[Stored data entries]
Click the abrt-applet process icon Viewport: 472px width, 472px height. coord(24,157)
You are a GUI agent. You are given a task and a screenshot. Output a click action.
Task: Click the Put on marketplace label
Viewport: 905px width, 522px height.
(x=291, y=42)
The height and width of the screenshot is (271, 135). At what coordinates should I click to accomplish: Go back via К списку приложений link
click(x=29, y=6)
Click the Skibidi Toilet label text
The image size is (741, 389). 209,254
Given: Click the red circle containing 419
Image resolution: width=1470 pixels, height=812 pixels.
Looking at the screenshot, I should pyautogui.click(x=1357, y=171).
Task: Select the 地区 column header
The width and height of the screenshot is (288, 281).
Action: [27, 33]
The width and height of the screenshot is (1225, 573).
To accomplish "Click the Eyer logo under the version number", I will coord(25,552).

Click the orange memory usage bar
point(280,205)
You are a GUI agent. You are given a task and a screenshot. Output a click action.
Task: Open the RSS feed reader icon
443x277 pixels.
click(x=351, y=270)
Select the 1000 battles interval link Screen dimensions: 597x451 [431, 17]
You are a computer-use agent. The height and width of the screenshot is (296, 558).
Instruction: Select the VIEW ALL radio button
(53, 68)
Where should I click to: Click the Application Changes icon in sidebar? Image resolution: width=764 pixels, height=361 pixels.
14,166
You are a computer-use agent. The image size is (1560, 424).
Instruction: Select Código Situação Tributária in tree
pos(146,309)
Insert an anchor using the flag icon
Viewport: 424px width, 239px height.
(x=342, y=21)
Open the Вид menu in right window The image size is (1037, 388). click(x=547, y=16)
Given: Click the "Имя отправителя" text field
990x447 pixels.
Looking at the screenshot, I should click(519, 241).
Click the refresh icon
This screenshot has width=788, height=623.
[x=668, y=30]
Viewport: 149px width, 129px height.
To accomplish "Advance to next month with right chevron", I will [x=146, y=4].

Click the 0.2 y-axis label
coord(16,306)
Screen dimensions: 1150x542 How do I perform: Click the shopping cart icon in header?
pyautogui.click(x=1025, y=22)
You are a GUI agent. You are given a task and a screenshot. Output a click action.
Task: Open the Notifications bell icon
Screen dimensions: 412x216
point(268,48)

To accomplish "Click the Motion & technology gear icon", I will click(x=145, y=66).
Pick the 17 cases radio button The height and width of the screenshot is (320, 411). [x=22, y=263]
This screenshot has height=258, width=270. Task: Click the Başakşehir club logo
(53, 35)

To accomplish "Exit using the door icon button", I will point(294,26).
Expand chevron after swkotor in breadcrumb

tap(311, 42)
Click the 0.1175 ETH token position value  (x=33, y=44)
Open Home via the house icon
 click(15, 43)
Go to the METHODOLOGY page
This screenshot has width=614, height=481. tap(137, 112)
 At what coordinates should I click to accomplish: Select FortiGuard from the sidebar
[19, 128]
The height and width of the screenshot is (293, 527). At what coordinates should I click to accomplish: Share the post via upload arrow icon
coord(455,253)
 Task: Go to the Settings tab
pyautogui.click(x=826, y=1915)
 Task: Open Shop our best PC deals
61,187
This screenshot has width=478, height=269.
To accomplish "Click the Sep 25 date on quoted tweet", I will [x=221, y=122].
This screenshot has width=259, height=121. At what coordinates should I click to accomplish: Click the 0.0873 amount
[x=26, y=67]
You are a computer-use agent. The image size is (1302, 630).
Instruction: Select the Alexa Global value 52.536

EXERCISE DIRECTIONS — Every line from the one that has "This screenshot has width=478, height=269." down to the last line above must be written out exactly, with both ends included and nothing else.

OUTPUT FOR THIS EXERCISE —
This screenshot has width=478, height=269.
To accomplish "Click the Sep 25 date on quoted tweet", I will [x=221, y=122].
This screenshot has width=259, height=121. At what coordinates should I click to accomplish: Click the 0.0873 amount
[x=26, y=67]
You are a computer-use agent. The image size is (1302, 630).
Instruction: Select the Alexa Global value 52.536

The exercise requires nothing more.